▶ **Objective 1**
In the lab scanner guide, which CAD software is typically sold separately from the lab scanner?
▶ **Objective 2**
Reproduce the passage of the lab scanner guide starting with "It’s important to" and going on through "the CAD solution.".

▶ **Quoted text**

Learning Center

How to Choose a Lab Scanner

Desktop lab or box scanners have evolved to the stage where all scanners in the same class are more similar than they are different from a performance point of view, but there are still a number of differences between them when the overall package is considered.
It’s important to first understand that some scanner products come integrated with the CAD software and some don’t. In Canada you have the choice of four complete dental CAD systems: Dental Wings, 3Shape, inLab and Exocad. Exocad also exists as a private-label version for systems like Zirkon Zahn, Amann Girrbach and Nobel Biocare. The only CAD software that is typically sold separately from the lab scanner is Exocad, in it’s branded version. For all the other CAD solutions the CAD is deeply integrated with the scanner hardware solution. More in this later.


Light source, Accuracy, Speed, Capacities, Build quality, Scan file type, Software functionality, Annual license fees, Overall cost and, as mentioned above, How deeply they’re tied to the CAD solution.

cadstar scanner scanner deluxe cadstar scanner


Most current generation scanners on the market use what is called “structured light” – a light projected onto the scan object and captured by on-board cameras. A very few still use a laser light. While there’s been some debate over the years as to which technology is “better” the market has moved to structured light systems because it allows the scanning to occur in an open space as opposed to a closed one, making usage more practical – all without compromising scan quality. Structured light systems project either a blue or white light. Some companies try to market blue light as beneficial over white light, but any real difference between the two is highly debated.

▶ **Data block**
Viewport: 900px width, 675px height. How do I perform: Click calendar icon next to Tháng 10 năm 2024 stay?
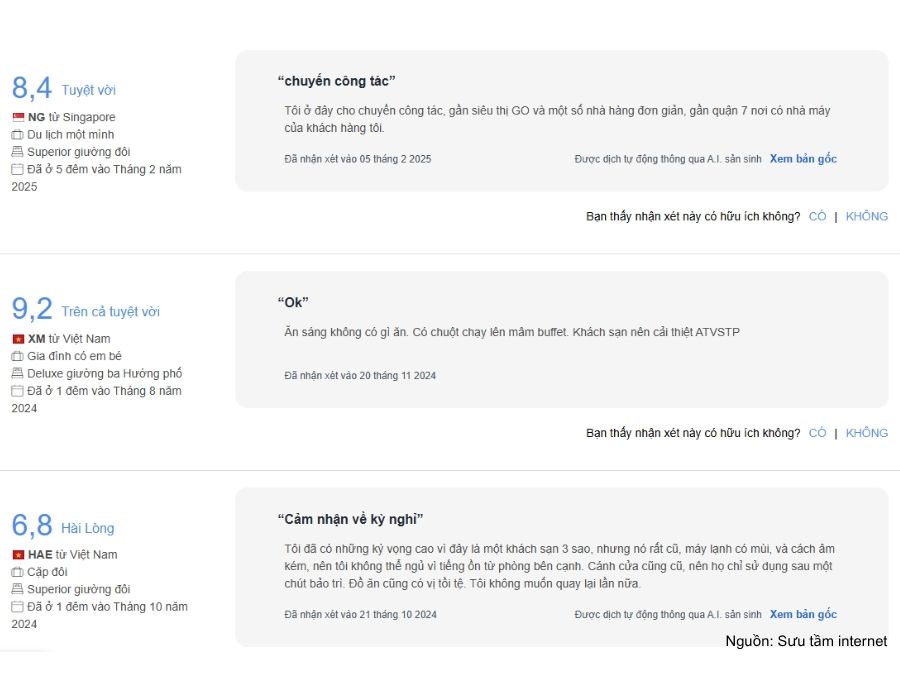17,607
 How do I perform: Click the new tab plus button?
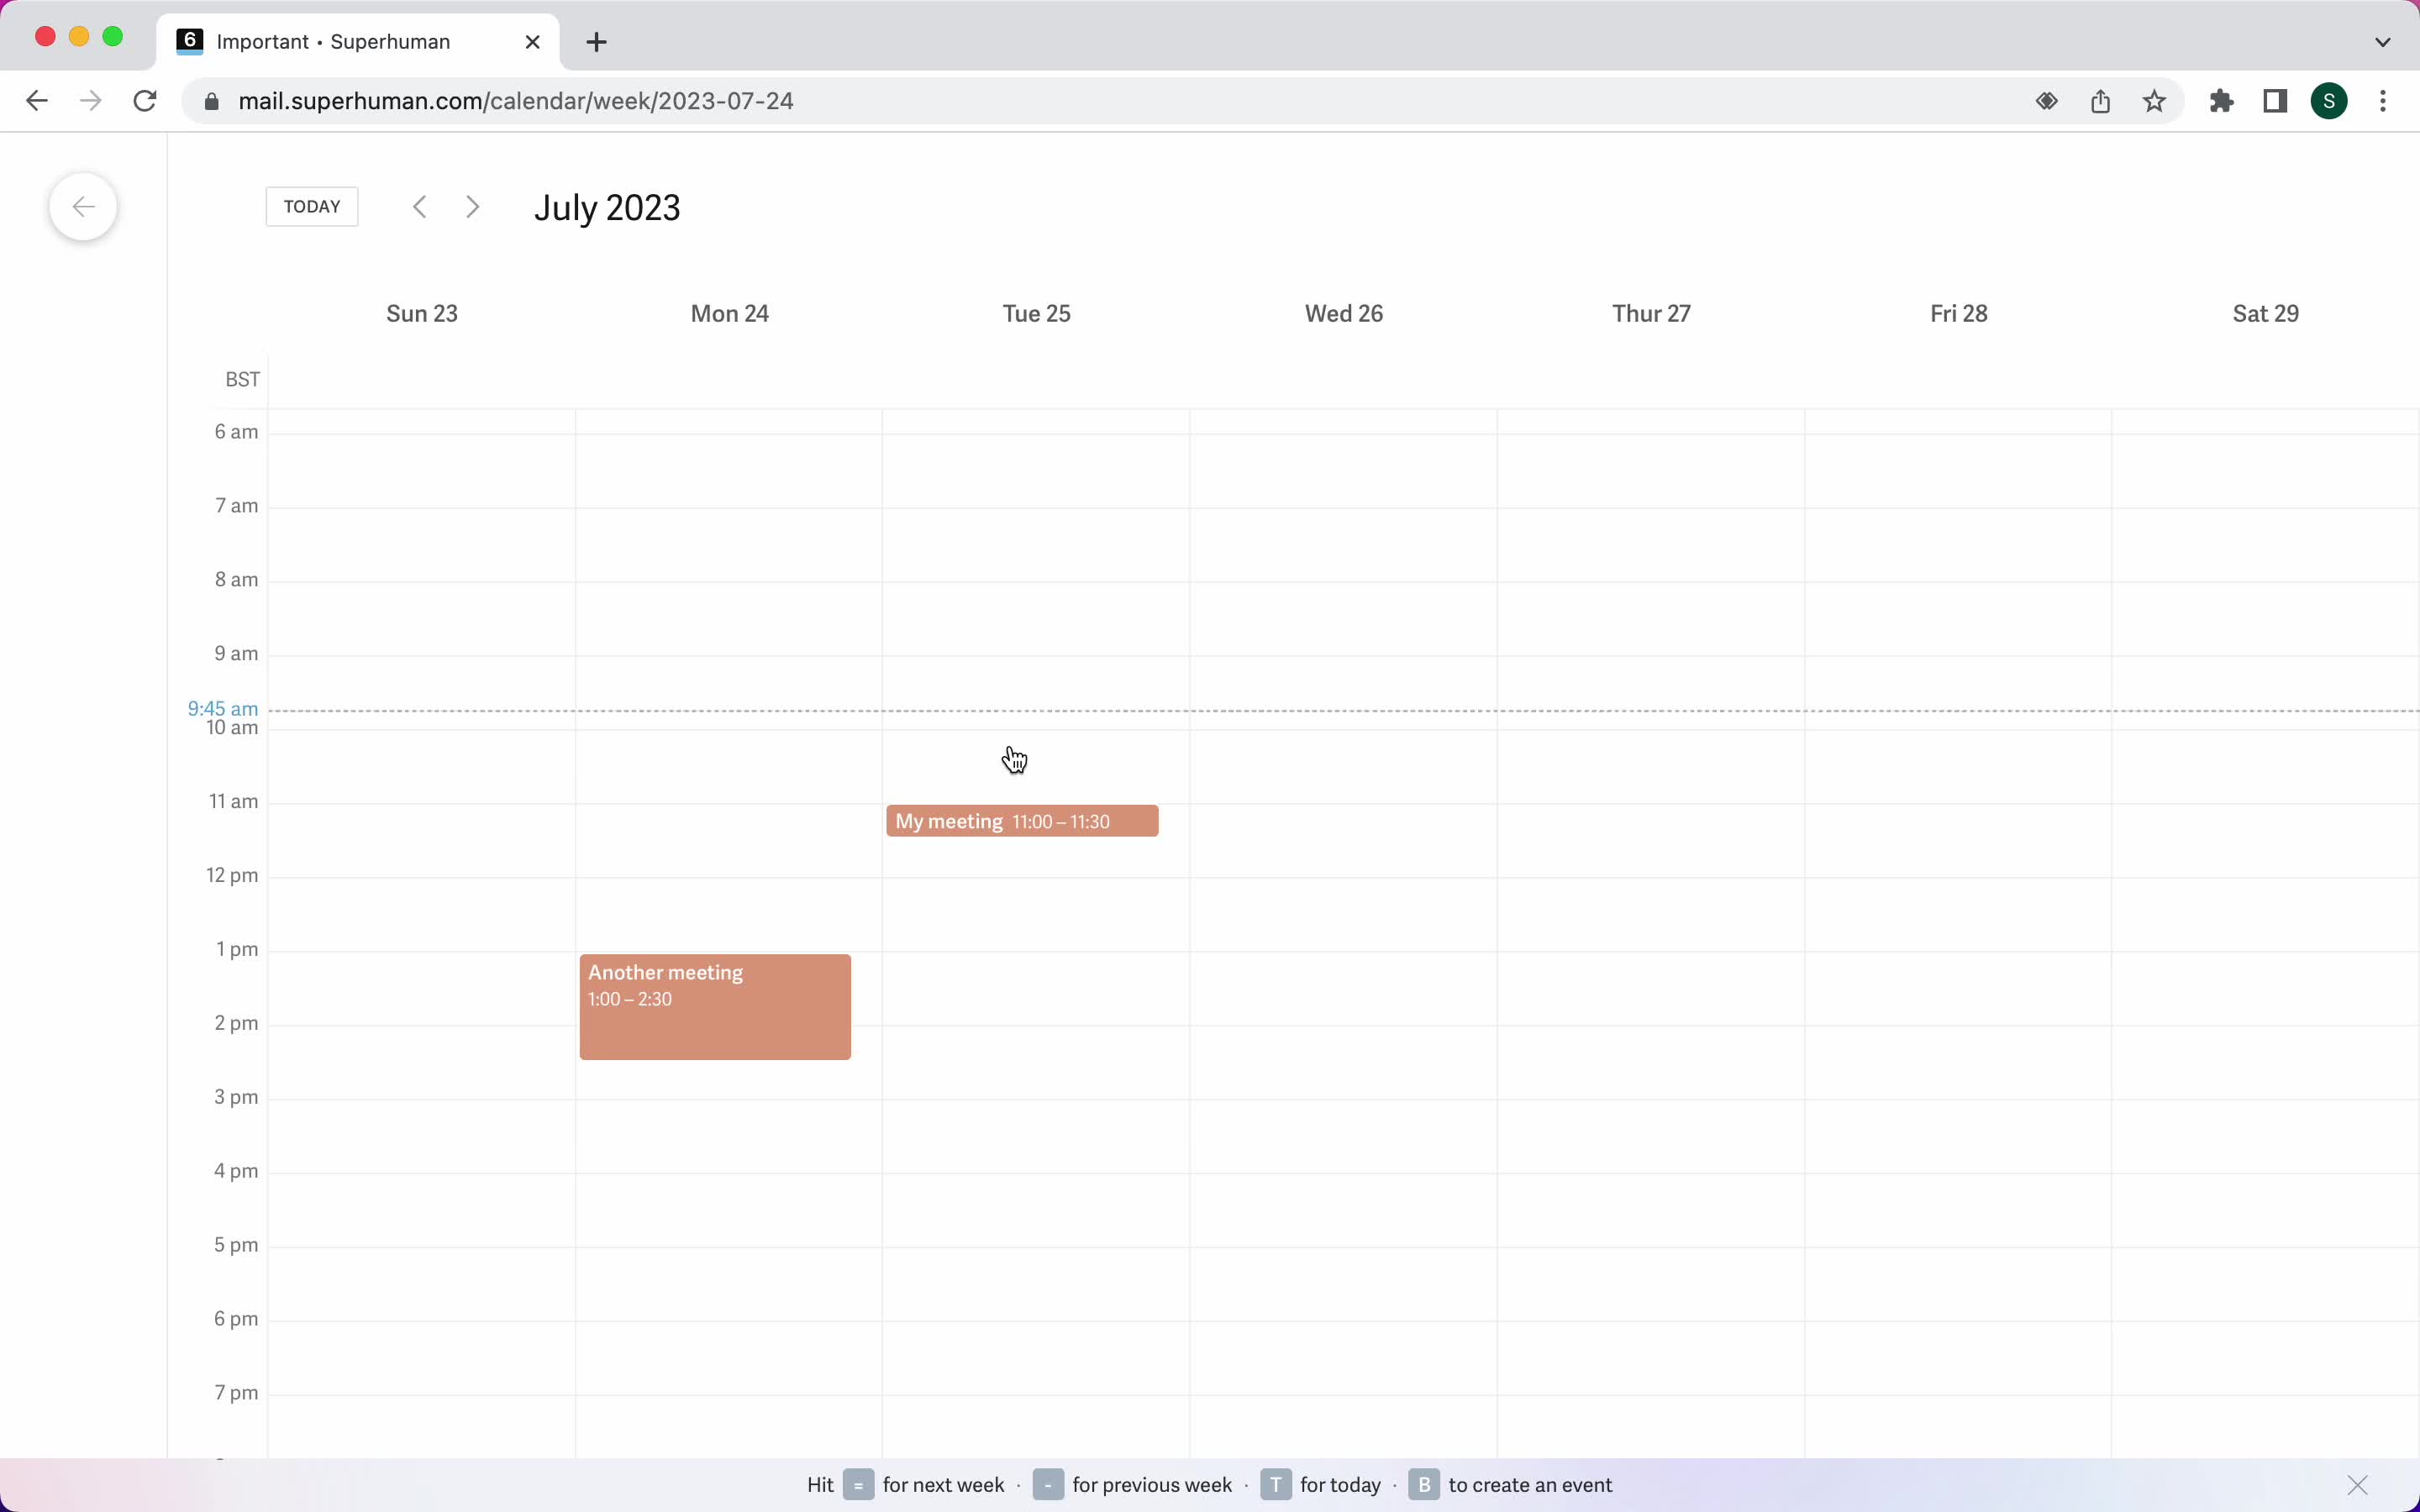(596, 39)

▶ **Correct output 1**
Exocad, in its branded version.

▶ **Correct output 2**
It’s important to first understand that some scanner products come integrated with the CAD software and some don’t. In Canada you have the choice of four complete dental CAD systems: Dental Wings, 3Shape, inLab and Exocad. Exocad also exists as a private-label version for systems like Zirkon Zahn, Amann Girrbach and Nobel Biocare. The only CAD software that is typically sold separately from the lab scanner is Exocad, in it’s branded version. For all the other CAD solutions the CAD is deeply integrated with the scanner hardware solution. More in this later.


Light source, Accuracy, Speed, Capacities, Build quality, Scan file type, Software functionality, Annual license fees, Overall cost and, as mentioned above, How deeply they’re tied to the CAD solution.